* [Work request] After locating the line that contains "How do I perform: Click the red" in the records below, write out exactly that line and each line after it through the one that contains "Viewport: 1080px width, 2340px height.", and nothing else.

───── Recorded data

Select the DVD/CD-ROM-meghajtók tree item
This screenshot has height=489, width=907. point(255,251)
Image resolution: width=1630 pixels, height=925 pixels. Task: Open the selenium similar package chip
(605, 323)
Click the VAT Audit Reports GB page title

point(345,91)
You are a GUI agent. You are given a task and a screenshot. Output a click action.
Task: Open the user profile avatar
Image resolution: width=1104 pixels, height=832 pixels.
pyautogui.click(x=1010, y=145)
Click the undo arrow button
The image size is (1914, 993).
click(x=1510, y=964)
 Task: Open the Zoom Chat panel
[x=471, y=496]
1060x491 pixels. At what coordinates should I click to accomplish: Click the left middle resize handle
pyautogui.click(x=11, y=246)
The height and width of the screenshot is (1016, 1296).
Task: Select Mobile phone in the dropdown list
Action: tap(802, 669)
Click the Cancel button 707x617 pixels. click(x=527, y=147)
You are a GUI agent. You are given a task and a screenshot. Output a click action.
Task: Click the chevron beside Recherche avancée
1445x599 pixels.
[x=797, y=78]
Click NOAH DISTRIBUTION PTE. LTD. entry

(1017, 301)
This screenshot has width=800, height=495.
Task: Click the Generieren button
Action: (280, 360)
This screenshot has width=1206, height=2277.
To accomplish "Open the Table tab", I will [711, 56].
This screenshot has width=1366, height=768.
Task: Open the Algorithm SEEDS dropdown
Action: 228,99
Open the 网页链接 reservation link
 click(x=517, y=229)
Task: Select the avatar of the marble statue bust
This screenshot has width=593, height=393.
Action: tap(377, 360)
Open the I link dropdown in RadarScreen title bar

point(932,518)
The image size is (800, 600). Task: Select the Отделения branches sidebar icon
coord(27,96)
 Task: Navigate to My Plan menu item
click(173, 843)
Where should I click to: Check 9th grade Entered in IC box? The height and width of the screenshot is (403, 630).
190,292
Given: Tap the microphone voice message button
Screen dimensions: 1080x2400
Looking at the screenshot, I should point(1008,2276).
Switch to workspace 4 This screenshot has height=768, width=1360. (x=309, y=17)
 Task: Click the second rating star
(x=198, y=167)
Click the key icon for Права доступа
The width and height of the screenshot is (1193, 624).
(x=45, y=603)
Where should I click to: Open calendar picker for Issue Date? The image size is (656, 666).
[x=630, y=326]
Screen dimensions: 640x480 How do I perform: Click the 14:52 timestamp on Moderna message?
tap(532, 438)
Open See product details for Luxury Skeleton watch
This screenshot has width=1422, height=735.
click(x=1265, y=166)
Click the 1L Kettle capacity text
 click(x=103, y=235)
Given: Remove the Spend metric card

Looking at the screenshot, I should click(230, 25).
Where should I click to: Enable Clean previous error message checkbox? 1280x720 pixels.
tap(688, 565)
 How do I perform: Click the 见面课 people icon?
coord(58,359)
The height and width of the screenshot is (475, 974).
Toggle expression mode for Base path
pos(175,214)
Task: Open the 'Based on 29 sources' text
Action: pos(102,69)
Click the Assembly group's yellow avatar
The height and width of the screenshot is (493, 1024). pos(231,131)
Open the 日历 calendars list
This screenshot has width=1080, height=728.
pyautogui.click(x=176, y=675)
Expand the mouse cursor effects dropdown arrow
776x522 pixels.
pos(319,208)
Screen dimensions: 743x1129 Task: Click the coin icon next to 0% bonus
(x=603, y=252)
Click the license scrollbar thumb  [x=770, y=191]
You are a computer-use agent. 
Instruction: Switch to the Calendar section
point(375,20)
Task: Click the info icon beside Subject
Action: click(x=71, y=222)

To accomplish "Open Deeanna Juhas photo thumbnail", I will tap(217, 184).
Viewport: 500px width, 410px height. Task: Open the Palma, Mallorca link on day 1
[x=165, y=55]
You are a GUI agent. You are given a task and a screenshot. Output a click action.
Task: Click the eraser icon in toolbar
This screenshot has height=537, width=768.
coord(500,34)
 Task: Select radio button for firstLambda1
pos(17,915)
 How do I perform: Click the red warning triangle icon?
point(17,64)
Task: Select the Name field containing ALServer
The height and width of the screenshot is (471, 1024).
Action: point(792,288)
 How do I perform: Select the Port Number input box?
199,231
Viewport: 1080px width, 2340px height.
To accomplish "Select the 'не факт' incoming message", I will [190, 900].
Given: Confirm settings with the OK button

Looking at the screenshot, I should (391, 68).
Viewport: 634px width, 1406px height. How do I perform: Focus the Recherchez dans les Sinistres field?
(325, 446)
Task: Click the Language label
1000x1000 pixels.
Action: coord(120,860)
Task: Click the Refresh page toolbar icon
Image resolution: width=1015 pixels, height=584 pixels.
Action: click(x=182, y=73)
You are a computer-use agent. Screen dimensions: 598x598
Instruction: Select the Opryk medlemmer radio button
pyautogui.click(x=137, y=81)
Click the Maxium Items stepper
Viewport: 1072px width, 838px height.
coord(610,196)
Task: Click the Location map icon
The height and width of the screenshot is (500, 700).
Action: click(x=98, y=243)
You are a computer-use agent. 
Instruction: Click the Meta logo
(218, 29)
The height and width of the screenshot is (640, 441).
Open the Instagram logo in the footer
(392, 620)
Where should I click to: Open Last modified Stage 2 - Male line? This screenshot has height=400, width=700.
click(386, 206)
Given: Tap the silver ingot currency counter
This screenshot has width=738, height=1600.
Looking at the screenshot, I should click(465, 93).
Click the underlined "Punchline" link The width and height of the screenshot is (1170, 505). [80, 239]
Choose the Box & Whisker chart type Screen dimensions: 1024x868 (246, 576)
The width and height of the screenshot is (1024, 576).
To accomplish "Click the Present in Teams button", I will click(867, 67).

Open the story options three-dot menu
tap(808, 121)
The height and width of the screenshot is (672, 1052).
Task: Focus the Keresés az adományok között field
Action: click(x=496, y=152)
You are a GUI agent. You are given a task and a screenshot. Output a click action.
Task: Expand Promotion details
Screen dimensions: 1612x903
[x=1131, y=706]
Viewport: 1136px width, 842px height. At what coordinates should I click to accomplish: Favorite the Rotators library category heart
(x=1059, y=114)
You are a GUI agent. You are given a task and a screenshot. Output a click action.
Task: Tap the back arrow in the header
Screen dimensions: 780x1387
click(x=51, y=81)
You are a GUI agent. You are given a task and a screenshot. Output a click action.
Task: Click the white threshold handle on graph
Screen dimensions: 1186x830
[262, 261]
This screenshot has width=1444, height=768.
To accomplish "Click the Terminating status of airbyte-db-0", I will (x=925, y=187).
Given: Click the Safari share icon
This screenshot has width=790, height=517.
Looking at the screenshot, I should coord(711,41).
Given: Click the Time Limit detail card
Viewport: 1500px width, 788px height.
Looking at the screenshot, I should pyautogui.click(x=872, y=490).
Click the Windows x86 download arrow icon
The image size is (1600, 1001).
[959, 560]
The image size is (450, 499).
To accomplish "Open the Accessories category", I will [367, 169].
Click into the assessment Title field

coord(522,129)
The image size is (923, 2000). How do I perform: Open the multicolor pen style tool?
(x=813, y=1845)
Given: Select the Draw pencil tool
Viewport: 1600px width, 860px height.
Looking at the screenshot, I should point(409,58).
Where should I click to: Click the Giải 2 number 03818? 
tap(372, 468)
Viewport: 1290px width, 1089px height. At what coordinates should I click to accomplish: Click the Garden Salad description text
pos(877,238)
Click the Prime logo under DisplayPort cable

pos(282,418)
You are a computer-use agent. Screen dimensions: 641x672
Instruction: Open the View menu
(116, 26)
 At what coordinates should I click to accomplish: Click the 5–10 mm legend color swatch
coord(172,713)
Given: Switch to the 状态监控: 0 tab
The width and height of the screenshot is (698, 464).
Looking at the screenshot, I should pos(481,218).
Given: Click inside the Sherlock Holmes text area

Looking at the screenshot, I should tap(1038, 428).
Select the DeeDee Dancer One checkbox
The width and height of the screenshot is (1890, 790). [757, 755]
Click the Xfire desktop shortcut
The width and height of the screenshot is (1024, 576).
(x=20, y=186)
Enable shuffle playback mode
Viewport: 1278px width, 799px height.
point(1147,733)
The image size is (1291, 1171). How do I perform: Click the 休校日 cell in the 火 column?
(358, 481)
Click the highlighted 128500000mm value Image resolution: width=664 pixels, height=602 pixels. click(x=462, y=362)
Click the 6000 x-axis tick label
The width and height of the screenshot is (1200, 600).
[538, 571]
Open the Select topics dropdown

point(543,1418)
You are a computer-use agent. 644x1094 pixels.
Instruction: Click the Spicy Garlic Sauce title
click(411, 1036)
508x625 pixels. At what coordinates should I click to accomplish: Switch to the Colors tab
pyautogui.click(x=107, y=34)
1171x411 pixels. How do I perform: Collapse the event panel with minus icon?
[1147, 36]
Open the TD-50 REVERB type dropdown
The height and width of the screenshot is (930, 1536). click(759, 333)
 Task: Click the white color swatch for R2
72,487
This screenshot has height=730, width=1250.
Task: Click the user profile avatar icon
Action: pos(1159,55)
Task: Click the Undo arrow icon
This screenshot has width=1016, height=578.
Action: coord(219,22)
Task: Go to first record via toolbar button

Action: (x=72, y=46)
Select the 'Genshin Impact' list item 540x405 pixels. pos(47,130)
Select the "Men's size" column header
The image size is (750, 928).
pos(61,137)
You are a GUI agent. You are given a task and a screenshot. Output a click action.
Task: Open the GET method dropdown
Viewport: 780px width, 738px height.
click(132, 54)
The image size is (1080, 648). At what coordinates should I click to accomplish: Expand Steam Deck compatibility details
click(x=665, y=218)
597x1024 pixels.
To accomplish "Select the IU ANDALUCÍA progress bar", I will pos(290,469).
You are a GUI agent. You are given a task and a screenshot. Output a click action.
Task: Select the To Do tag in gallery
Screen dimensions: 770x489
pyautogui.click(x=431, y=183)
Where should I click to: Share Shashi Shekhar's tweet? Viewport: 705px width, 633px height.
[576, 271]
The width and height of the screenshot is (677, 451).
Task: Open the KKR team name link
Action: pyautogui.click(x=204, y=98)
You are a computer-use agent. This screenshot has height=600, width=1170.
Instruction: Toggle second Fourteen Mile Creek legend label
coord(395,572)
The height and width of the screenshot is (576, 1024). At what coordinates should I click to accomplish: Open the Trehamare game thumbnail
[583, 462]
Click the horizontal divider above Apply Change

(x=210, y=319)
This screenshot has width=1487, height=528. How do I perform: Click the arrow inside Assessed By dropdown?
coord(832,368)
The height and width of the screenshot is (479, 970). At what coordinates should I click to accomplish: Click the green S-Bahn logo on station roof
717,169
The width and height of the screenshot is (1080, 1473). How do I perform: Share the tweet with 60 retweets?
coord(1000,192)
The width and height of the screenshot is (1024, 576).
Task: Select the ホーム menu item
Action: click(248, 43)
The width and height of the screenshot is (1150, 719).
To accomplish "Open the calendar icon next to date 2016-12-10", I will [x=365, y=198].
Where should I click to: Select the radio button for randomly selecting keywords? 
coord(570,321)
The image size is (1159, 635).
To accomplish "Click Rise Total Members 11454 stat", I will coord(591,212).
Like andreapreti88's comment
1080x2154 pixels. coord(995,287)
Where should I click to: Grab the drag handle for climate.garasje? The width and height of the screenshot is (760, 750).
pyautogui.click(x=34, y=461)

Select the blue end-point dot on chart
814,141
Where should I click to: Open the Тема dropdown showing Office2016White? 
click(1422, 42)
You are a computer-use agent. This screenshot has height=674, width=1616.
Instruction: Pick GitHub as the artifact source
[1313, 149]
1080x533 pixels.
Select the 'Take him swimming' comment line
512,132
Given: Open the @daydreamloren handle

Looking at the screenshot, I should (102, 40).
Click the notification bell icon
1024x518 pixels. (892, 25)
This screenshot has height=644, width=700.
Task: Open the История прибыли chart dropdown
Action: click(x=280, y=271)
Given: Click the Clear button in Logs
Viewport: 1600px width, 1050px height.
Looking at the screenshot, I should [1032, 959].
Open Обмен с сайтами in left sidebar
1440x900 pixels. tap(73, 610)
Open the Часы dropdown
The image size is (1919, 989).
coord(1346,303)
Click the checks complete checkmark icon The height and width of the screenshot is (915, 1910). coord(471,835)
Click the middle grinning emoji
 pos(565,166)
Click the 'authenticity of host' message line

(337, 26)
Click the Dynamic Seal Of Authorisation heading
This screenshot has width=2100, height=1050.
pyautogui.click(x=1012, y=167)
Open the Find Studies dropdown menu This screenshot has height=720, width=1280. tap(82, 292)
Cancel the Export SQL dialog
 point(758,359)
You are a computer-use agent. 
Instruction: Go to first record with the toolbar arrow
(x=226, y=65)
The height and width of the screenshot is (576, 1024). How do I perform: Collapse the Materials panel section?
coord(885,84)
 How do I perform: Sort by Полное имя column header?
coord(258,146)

──────────

* [Output of the exercise]
 How do I perform: Click the red warning triangle icon?
point(17,64)
Task: Select the Name field containing ALServer
The height and width of the screenshot is (471, 1024).
Action: point(792,288)
 How do I perform: Select the Port Number input box?
199,231
Viewport: 1080px width, 2340px height.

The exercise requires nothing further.